(WORK TO BE COMPLETED) Please reproduce the data exactly and omit the pictures.

Stored entries:
◇ ◇ ◇ ◇
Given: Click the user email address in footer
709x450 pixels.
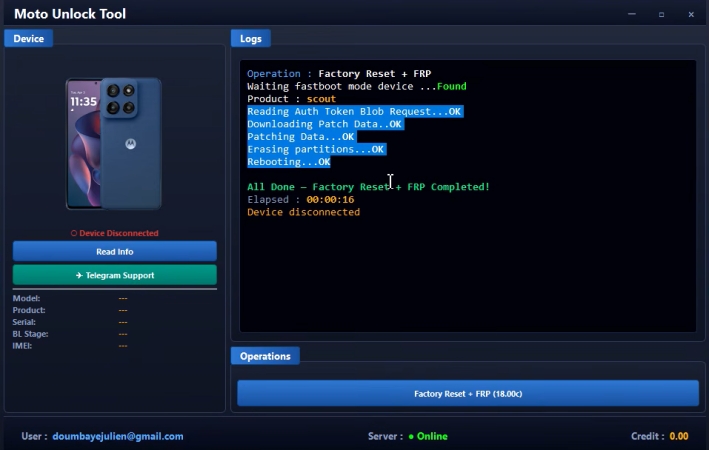Looking at the screenshot, I should pos(118,436).
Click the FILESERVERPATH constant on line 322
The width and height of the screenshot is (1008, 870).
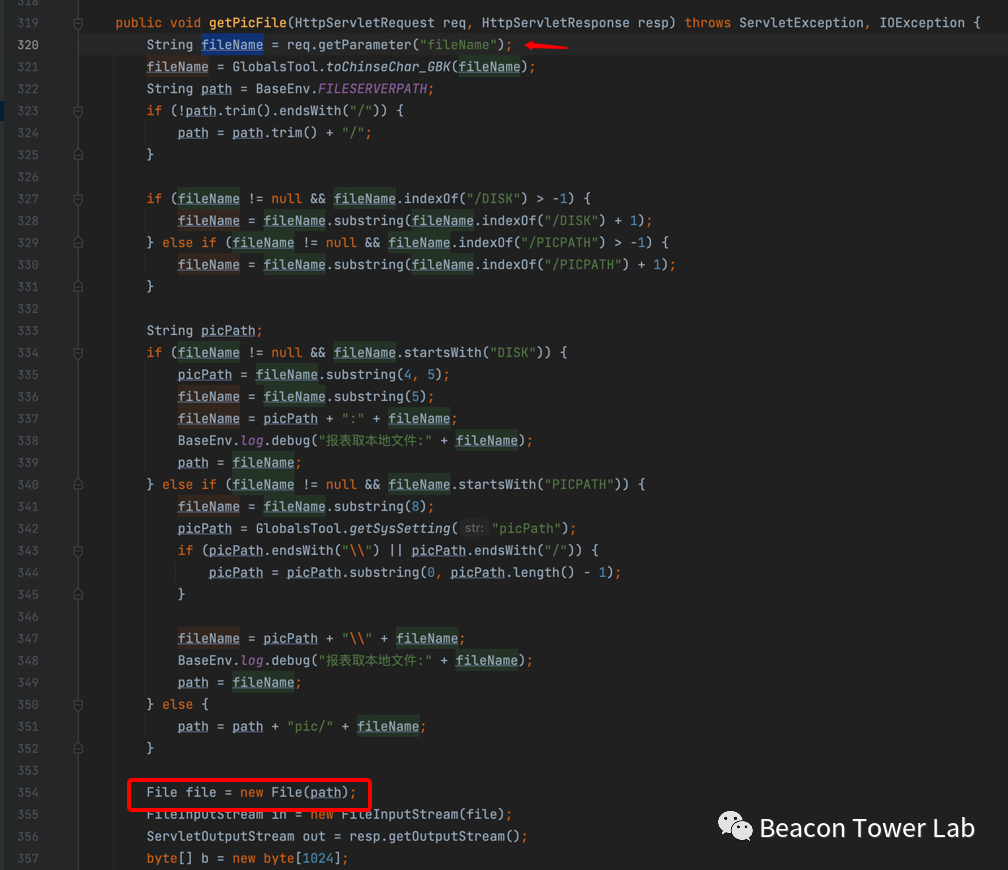375,89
◇ ◇ ◇ ◇
(RESULT FOR THIS TASK)
Given: Click the user email address in footer
709x450 pixels.
Looking at the screenshot, I should pos(118,436).
Click the FILESERVERPATH constant on line 322
The width and height of the screenshot is (1008, 870).
375,89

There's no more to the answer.